Question

A box has 5 blue and 4 red balls. One ball is drawn at random and not replaced. Its colour is also not noted. Then another ball is drawn at random. What is the probability of second ball being blue?

Answer 1

Toolbox:

Let\(E_1\)=1 ball drawn is Blue B

\(E_2\)=1 ball drawn is Red R

A=2ball drawn

P(A)=P\((E_1\) )P\((A/E_1\))+P\((E_2\))P\((A/E_2\))

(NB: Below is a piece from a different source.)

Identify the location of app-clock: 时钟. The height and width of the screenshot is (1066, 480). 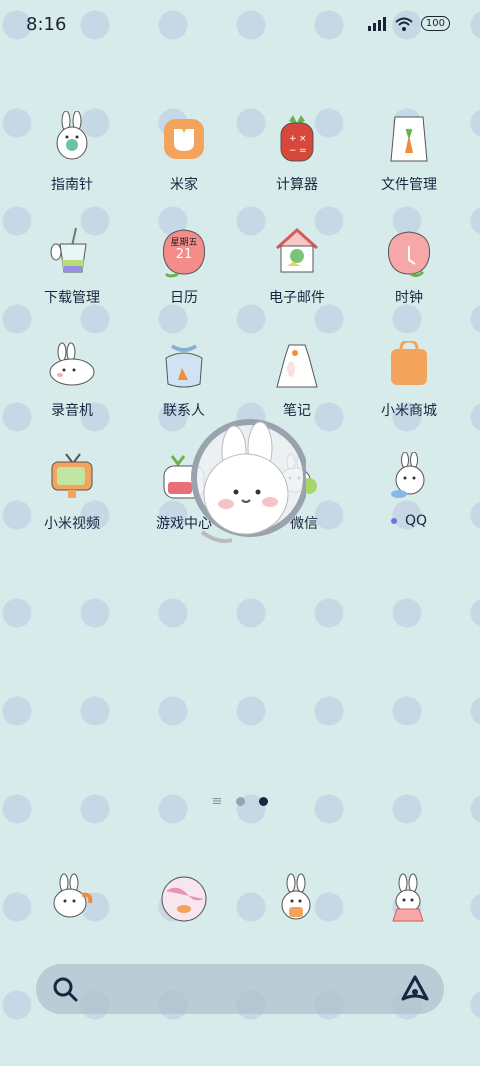
(409, 265).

P\((E_1\))=P(1ball drawn is B)

=\(\large\frac{5}{9}\)

P\((E_2\))=P(1ball drawn is R)

=\(\large\frac{4}{9}\)

P\((A/E_1\))=P(2nd ball drawn is blue given 1st ball dawn is blue)

=\(\large\frac{4}{8}\)

P\((A/E_2\))=P(2nd ball drawn is blue given 1st ball drawn is red)

=\(\large\frac{5}{8}\)

P(A)=\(\large\frac{5}{9}\times\)\(\large\frac{4}{8}\)+\(\large\frac{4}{8}\times\)\(\large\frac{5}{8}\)

Answer 2

Probability =5/9*4/8+4/9*5/8=40/72=5/9